Why LLMs suck at OCR (Pulse AI Blog)

Original link: Why LLMs suck at OCR (Pulse AI Blog)

My notes

This week, there was a viral blog about Gemini 2.0 being used for complex PDF parsing, leading many to the same hypothesis we had nearly a year ago at this point. Data ingestion is a multistep pipeline, and maintaining confidence from these nondeterministic outputs over millions of pages is a problem.
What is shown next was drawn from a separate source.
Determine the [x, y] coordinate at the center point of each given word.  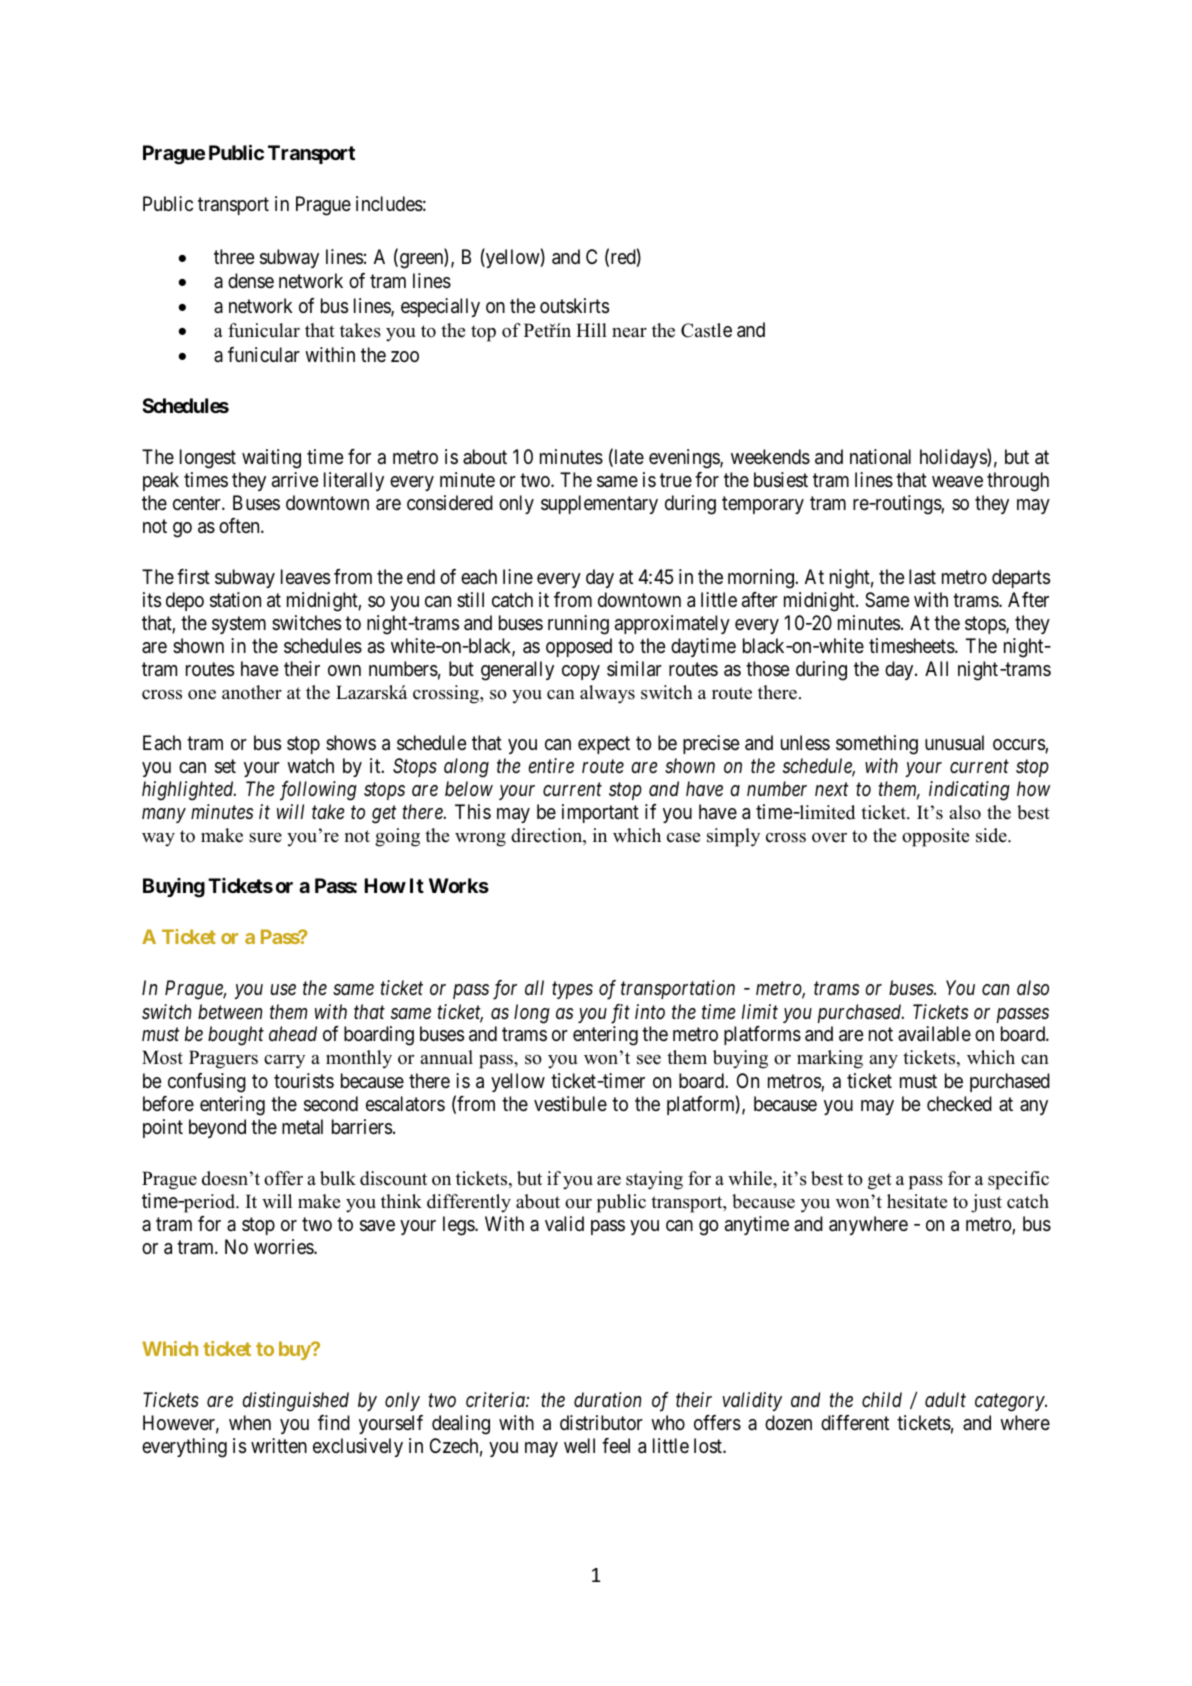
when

When an LLM processes a document image, it first embeds it into a high-dimensional vector space through the attention mechanism. This transformation is lossy by design.

As amazing as LLM results appear to be, I can’t help but wonder why is this even a direction that we are headed in? Shouldn’t traditional computer vision be a better option given how spatially oriented PDFs are?

I have tried NanoNets before. I don’t know what their tech stack is but it seems to be the most reliable solution out there right now. I guess this Pulse AI might be just as good but I can’t see a free trial on their website so can’t try it.

A few months ago I investigated CSV cleaning with LLMs and good lord that is an unsolved problem. I thought it’d be an easy one to solve but I guess containing the LLM within the guardrails isn’t that easy.

I am sure someone somewhere will solve both these problems in another year or so. That would be fun. Data cleaning will finally be a solved problem.